NASHUA — During her second town hall meeting in the state, former secretary of state Hillary Rodham Clinton answered a wide range of questions for over an hour Tuesday in a sweltering elementary school gymnasium.
A pharmacist wanted to know why the country’s health care system didn’t focus more on wellness and prevention. A criminal justice professor asked about sentencing disparities faced by African-American men. An 8-year-old wanted to know what Clinton deemed the most important part of life.
And Clinton, who the day before released an aggressive plan to boost the country’s clean energy production, had a direct answer — more or less — for each of the 11 questions asked, save one about the Keystone XL oil pipeline. (“Love,” by the way, was her response to the 8-year-old.)
Bruce Blodgett, a software developer and conservative from Amherst, asked for a “yes or no” answer to whether Clinton “as president” would support the proposed pipeline — an $8 billion project abhorred by environmentalists — that would transport oil from Canada to refineries on the Gulf of Mexico.
Clinton sidestepped the question, saying: “This is President Obama’s decision. If it’s undecided when I become president, I will answer your question.”
She kept to that stance after the event while speaking with the media, saying it “would not be appropriate or fair” for her to publicly comment on something that her former boss and predecessor has yet to decide on. Two rivals for the nomination — Senator Bernie Sanders of Vermont and former governor Martin O’Malley of Maryland — oppose the pipeline.
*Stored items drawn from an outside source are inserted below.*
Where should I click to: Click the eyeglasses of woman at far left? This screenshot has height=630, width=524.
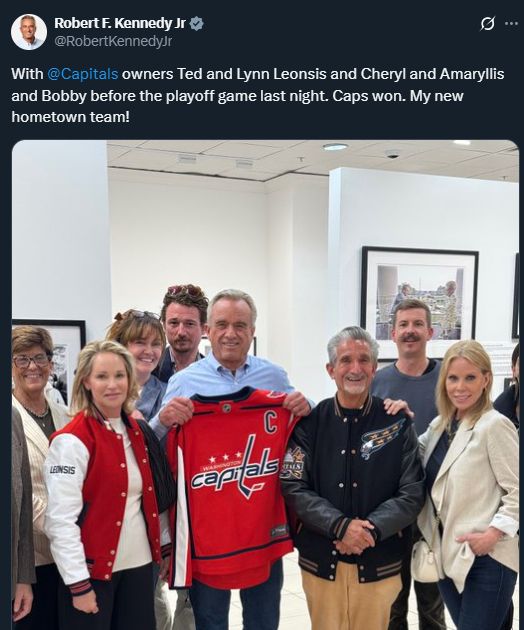point(31,360)
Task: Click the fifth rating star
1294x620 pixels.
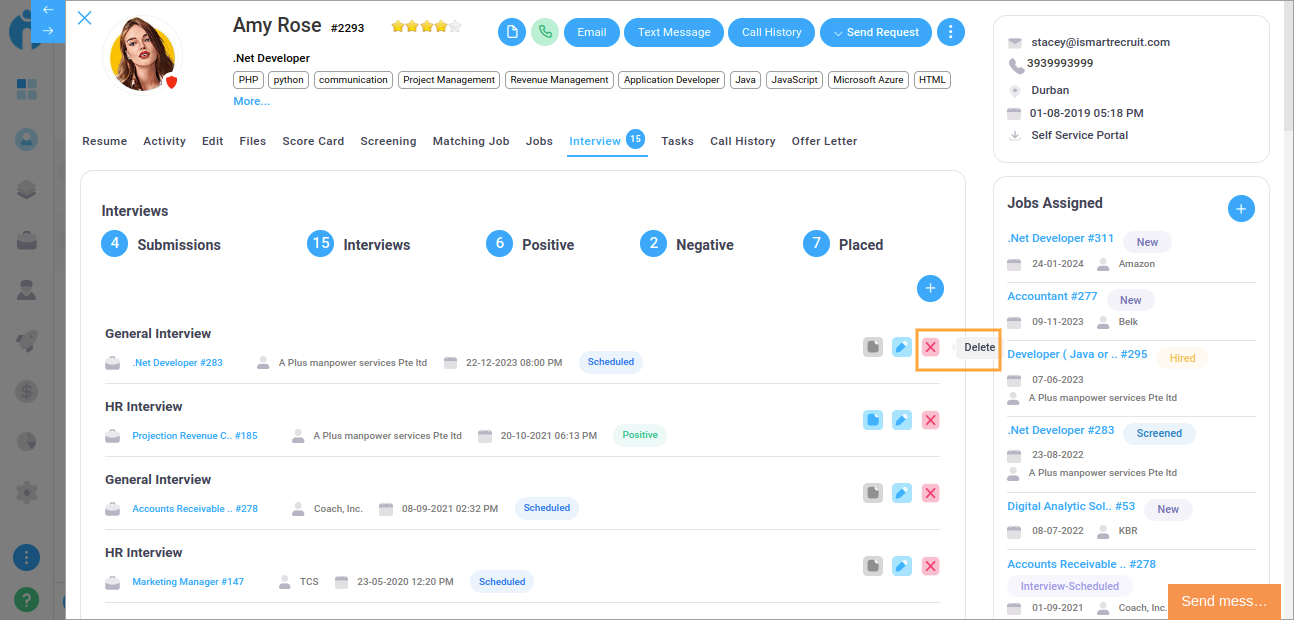Action: [x=455, y=26]
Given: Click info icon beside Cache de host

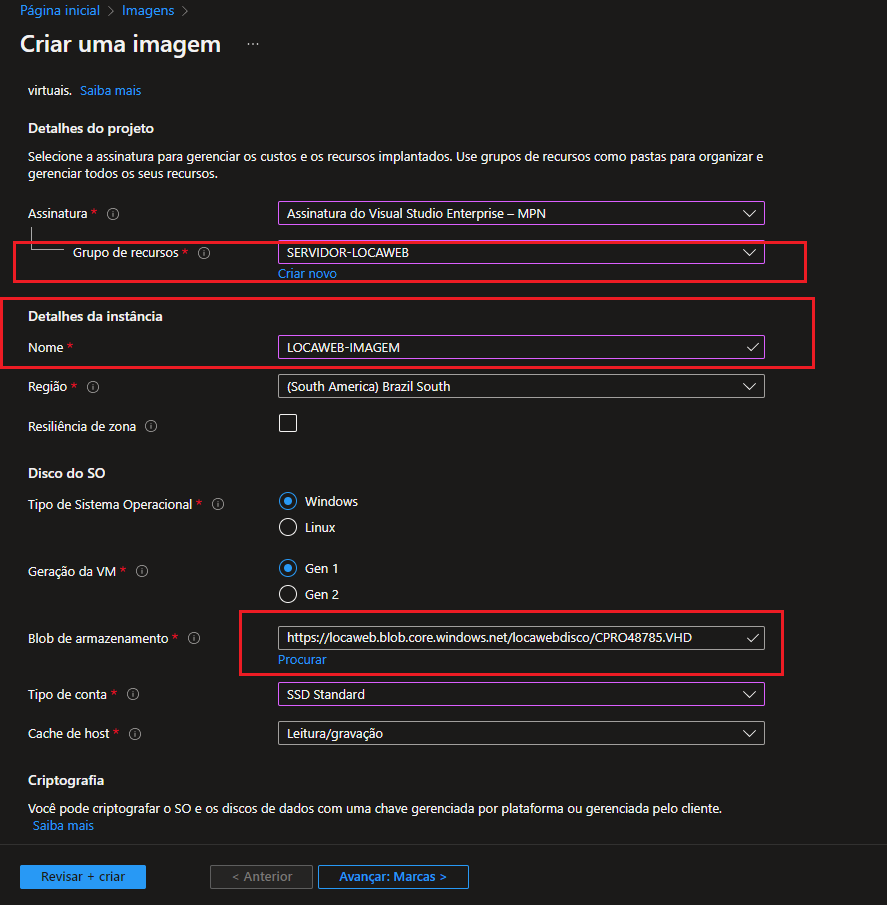Looking at the screenshot, I should (x=135, y=734).
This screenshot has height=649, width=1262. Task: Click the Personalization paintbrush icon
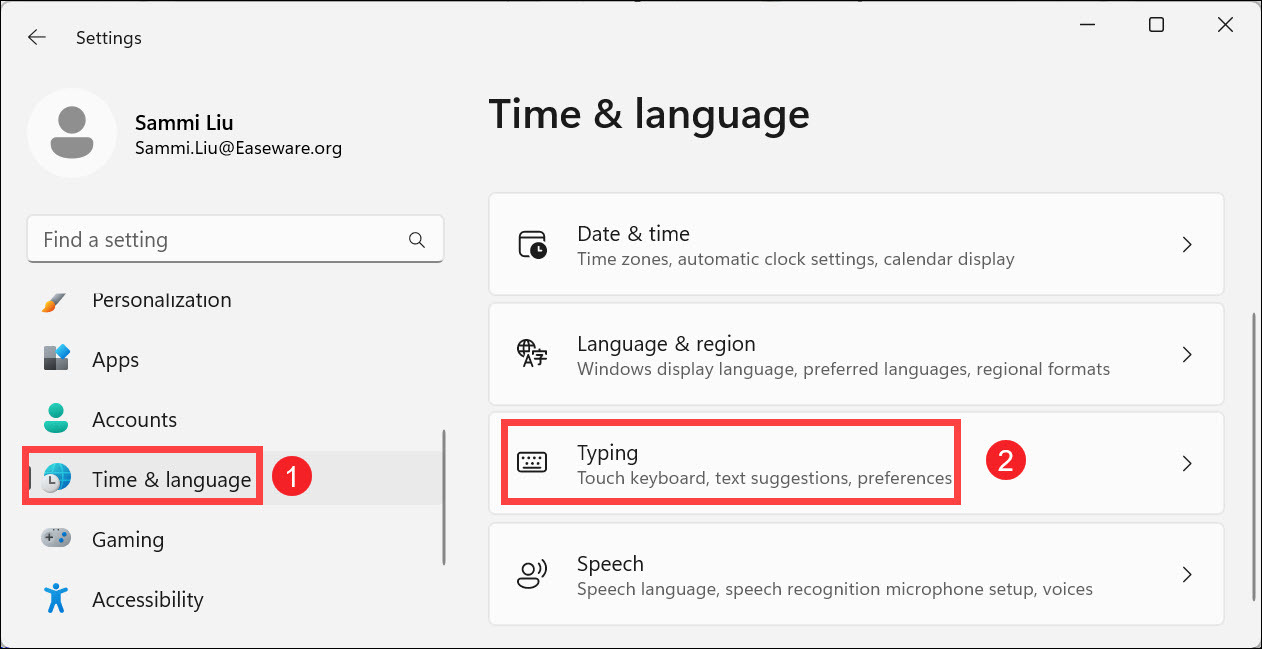[56, 301]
“I’m in a different position than any other candidate,” Clinton said. “I was there. I know what the president’s standard is to make sure it does not increase greenhouse gas admission. [But] there has been additional research and investigation done since I’ve left that I’m not privy too. And that’s where I’m leaving it.”
Clinton is one of five candidates seeking the Democratic nomination for president in an overall field crowded with an unprecedented number of White House hopefuls. (There are 16 Republicans seeking their party’s nomination.)
Tuesday’s town hall marked Clinton’s seventh visit this cycle to New Hampshire, a state long vital to her and her husband’s political fortunes. Clinton won the New Hampshire primary in 2008 when she first ran for president against Obama.
A line of people had formed at Amherst Elementary School two hours before Clinton spoke to the crowd of 450. At the front of that line were Dan Bergeron, 53, and his two friends, who all started their day at 6 a.m. decorating his father-in-law’s nearby house with massive signs showing their support for Clinton.
Bergeron and his friends voted for her in 2008 and said they plan to do so again.
“I believe she’s probably the most qualified candidate for president that we’ve ever had, when you take into consideration her years at the White House as first lady, secretary of state, and a senator,” Mary McDermott, 61, of Manchester, said before Tuesday’s event.
Her friend Thalia Floras, 53, of Merrimack, said she is supporting Clinton not just “because she’s a woman. She supports the middle class, and I’m in the middle class.”
Floras said she admires the way Clinton has weathered “25 years of scrutiny” without responding with venomous comments.
Clinton referenced the vitriol during her remarks on Tuesday, telling the crowd: “Among the many things that people call me, and you know they call me a lot, they’ve never called me a quitter.”
Unlike the town halls and meet-and-greets held by many Republicans on the stump, much of Tuesday’s conversation centered around domestic issues and not foreign affairs, although the former US secretary of state was asked how she, as president, would combat Islamic State militants.
“We’ve got to get the United States working with others to put together a coalition to begin to push ISIS out of Iraq and get going after them in Syria,” Clinton said, saying that the country is better equipped than others to provide air power, surveillance, intelligence, and training. “Secondly, and just as important, we have got to shut down their Internet presence.”
Clinton said ISIS uses the Internet “to propagandize and recruit, train, and even direct attacks.” But, she added, the situation is complicated by cultural feuds and the shifting loyalties amongst people and countries in the region.
The last question of the morning came from Emily Wall, a soon-to-be fifth grader at Amherst Elementary, who asked to “shake hands with the first woman president of the United States.”
And, just what did Emily know about the White House hopeful before today?
“I don’t think I knew anything,” she said afterward, admitting that her mom dragged her to the event.